__WHAT NEEDS TO BE DONE__:
Reproduce the listing below, swapping every instance of "The image size is" for "The screenshot measures" and leaving everything else unchanged.

__DATA IN THIS EXERCISE__:

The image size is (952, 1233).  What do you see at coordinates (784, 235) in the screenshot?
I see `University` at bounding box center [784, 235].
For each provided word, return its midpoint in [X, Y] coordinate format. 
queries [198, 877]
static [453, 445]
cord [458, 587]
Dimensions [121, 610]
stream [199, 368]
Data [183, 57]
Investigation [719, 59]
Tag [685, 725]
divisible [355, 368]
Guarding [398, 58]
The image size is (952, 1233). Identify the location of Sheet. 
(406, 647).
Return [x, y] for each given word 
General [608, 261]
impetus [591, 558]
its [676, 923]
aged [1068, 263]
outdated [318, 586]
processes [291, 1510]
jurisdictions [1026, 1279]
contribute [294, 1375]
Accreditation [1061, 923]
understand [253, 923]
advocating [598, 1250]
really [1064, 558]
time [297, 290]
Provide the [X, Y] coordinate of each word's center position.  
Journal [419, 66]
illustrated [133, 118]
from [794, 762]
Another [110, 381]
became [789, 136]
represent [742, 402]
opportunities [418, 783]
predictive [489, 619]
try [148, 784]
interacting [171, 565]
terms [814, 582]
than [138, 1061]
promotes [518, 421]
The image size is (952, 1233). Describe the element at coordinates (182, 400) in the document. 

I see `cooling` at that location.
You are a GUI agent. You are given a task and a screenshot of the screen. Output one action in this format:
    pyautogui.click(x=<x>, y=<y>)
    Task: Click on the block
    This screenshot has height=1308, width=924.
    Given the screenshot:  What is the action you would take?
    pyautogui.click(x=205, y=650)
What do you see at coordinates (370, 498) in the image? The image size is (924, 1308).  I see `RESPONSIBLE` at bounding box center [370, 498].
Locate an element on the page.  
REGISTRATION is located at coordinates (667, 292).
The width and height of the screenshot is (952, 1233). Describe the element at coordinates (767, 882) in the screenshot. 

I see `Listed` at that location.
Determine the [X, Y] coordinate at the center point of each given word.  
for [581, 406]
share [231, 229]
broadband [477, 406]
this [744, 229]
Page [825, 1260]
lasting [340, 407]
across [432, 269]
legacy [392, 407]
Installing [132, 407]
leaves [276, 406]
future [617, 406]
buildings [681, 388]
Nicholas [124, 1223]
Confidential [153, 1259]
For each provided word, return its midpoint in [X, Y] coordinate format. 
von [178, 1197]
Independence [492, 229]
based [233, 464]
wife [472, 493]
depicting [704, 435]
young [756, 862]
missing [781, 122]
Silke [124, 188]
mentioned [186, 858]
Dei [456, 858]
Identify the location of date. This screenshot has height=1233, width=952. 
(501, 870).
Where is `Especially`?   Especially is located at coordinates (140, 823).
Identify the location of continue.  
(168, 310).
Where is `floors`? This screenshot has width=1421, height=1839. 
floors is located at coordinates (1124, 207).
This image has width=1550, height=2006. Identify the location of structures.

__COMPLETED EXERCISE__:
The screenshot measures (952, 1233).  What do you see at coordinates (784, 235) in the screenshot?
I see `University` at bounding box center [784, 235].
For each provided word, return its midpoint in [X, Y] coordinate format. 
queries [198, 877]
static [453, 445]
cord [458, 587]
Dimensions [121, 610]
stream [199, 368]
Data [183, 57]
Investigation [719, 59]
Tag [685, 725]
divisible [355, 368]
Guarding [398, 58]
The screenshot measures (952, 1233). Identify the location of Sheet. 
(406, 647).
Return [x, y] for each given word 
General [608, 261]
impetus [591, 558]
its [676, 923]
aged [1068, 263]
outdated [318, 586]
processes [291, 1510]
jurisdictions [1026, 1279]
contribute [294, 1375]
Accreditation [1061, 923]
understand [253, 923]
advocating [598, 1250]
really [1064, 558]
time [297, 290]
Provide the [X, Y] coordinate of each word's center position.  
Journal [419, 66]
illustrated [133, 118]
from [794, 762]
Another [110, 381]
became [789, 136]
represent [742, 402]
opportunities [418, 783]
predictive [489, 619]
try [148, 784]
interacting [171, 565]
terms [814, 582]
than [138, 1061]
promotes [518, 421]
The screenshot measures (952, 1233). Describe the element at coordinates (182, 400) in the document. 

I see `cooling` at that location.
You are a GUI agent. You are given a task and a screenshot of the screen. Output one action in this format:
    pyautogui.click(x=<x>, y=<y>)
    Task: Click on the block
    This screenshot has height=1308, width=924.
    Given the screenshot:  What is the action you would take?
    pyautogui.click(x=205, y=650)
What do you see at coordinates (370, 498) in the image? The screenshot measures (924, 1308).  I see `RESPONSIBLE` at bounding box center [370, 498].
Locate an element on the page.  
REGISTRATION is located at coordinates (667, 292).
The width and height of the screenshot is (952, 1233). Describe the element at coordinates (767, 882) in the screenshot. 

I see `Listed` at that location.
Determine the [X, Y] coordinate at the center point of each given word.  
for [581, 406]
share [231, 229]
broadband [477, 406]
this [744, 229]
Page [825, 1260]
lasting [340, 407]
across [432, 269]
legacy [392, 407]
Installing [132, 407]
leaves [276, 406]
future [617, 406]
buildings [681, 388]
Nicholas [124, 1223]
Confidential [153, 1259]
For each provided word, return its midpoint in [X, Y] coordinate format. 
von [178, 1197]
Independence [492, 229]
based [233, 464]
wife [472, 493]
depicting [704, 435]
young [756, 862]
missing [781, 122]
Silke [124, 188]
mentioned [186, 858]
Dei [456, 858]
Identify the location of date. This screenshot has height=1233, width=952. 
(501, 870).
Where is `Especially`?   Especially is located at coordinates (140, 823).
Identify the location of continue.  
(168, 310).
Where is `floors`? This screenshot has width=1421, height=1839. 
floors is located at coordinates (1124, 207).
This image has width=1550, height=2006. Identify the location of structures.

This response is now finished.